_Source data_
..........

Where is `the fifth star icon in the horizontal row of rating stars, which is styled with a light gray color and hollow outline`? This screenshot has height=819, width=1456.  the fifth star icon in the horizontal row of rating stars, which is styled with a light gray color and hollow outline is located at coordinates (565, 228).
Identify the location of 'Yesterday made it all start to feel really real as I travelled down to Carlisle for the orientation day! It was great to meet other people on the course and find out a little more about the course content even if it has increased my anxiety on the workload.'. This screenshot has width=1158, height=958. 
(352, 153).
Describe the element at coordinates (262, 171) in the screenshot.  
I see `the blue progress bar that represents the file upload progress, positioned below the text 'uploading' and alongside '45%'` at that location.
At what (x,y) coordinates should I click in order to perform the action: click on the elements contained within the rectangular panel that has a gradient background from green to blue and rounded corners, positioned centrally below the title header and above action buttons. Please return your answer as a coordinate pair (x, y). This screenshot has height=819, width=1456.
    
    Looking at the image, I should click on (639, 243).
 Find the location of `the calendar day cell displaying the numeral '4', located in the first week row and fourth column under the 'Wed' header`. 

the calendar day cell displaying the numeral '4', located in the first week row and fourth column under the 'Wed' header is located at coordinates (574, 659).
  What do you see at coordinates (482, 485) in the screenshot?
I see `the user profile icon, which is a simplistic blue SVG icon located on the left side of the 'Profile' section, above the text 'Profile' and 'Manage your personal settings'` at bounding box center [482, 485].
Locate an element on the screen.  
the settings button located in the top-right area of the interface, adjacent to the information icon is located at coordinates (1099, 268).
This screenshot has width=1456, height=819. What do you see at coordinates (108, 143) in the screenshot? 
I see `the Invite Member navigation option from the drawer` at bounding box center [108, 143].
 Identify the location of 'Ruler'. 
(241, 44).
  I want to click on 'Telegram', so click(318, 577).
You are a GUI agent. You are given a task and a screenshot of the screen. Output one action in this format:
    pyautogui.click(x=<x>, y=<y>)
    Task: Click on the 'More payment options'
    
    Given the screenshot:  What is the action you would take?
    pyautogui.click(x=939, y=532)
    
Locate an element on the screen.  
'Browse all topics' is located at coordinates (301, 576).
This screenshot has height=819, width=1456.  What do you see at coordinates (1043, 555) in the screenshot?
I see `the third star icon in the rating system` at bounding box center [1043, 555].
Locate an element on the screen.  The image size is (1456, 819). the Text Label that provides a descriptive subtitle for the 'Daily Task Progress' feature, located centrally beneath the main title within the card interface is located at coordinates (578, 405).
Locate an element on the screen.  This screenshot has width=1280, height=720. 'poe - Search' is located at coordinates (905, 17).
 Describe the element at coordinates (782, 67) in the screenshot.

..........

_What you need to do_
Rewrite every one of the rows above, changing "Locate an element on the screen" to "Find an element on the screen" and keeping all other text identical.

_Expected answer_
Where is `the fifth star icon in the horizontal row of rating stars, which is styled with a light gray color and hollow outline`? This screenshot has height=819, width=1456.  the fifth star icon in the horizontal row of rating stars, which is styled with a light gray color and hollow outline is located at coordinates (565, 228).
Identify the location of 'Yesterday made it all start to feel really real as I travelled down to Carlisle for the orientation day! It was great to meet other people on the course and find out a little more about the course content even if it has increased my anxiety on the workload.'. This screenshot has width=1158, height=958. 
(352, 153).
Describe the element at coordinates (262, 171) in the screenshot.  
I see `the blue progress bar that represents the file upload progress, positioned below the text 'uploading' and alongside '45%'` at that location.
At what (x,y) coordinates should I click in order to perform the action: click on the elements contained within the rectangular panel that has a gradient background from green to blue and rounded corners, positioned centrally below the title header and above action buttons. Please return your answer as a coordinate pair (x, y). This screenshot has height=819, width=1456.
    
    Looking at the image, I should click on (639, 243).
 Find the location of `the calendar day cell displaying the numeral '4', located in the first week row and fourth column under the 'Wed' header`. 

the calendar day cell displaying the numeral '4', located in the first week row and fourth column under the 'Wed' header is located at coordinates (574, 659).
  What do you see at coordinates (482, 485) in the screenshot?
I see `the user profile icon, which is a simplistic blue SVG icon located on the left side of the 'Profile' section, above the text 'Profile' and 'Manage your personal settings'` at bounding box center [482, 485].
Find an element on the screen.  
the settings button located in the top-right area of the interface, adjacent to the information icon is located at coordinates (1099, 268).
This screenshot has width=1456, height=819. What do you see at coordinates (108, 143) in the screenshot? 
I see `the Invite Member navigation option from the drawer` at bounding box center [108, 143].
 Identify the location of 'Ruler'. 
(241, 44).
  I want to click on 'Telegram', so click(318, 577).
You are a GUI agent. You are given a task and a screenshot of the screen. Output one action in this format:
    pyautogui.click(x=<x>, y=<y>)
    Task: Click on the 'More payment options'
    
    Given the screenshot:  What is the action you would take?
    pyautogui.click(x=939, y=532)
    
Find an element on the screen.  
'Browse all topics' is located at coordinates (301, 576).
This screenshot has height=819, width=1456.  What do you see at coordinates (1043, 555) in the screenshot?
I see `the third star icon in the rating system` at bounding box center [1043, 555].
Find an element on the screen.  The image size is (1456, 819). the Text Label that provides a descriptive subtitle for the 'Daily Task Progress' feature, located centrally beneath the main title within the card interface is located at coordinates (578, 405).
Find an element on the screen.  This screenshot has width=1280, height=720. 'poe - Search' is located at coordinates (905, 17).
 Describe the element at coordinates (782, 67) in the screenshot.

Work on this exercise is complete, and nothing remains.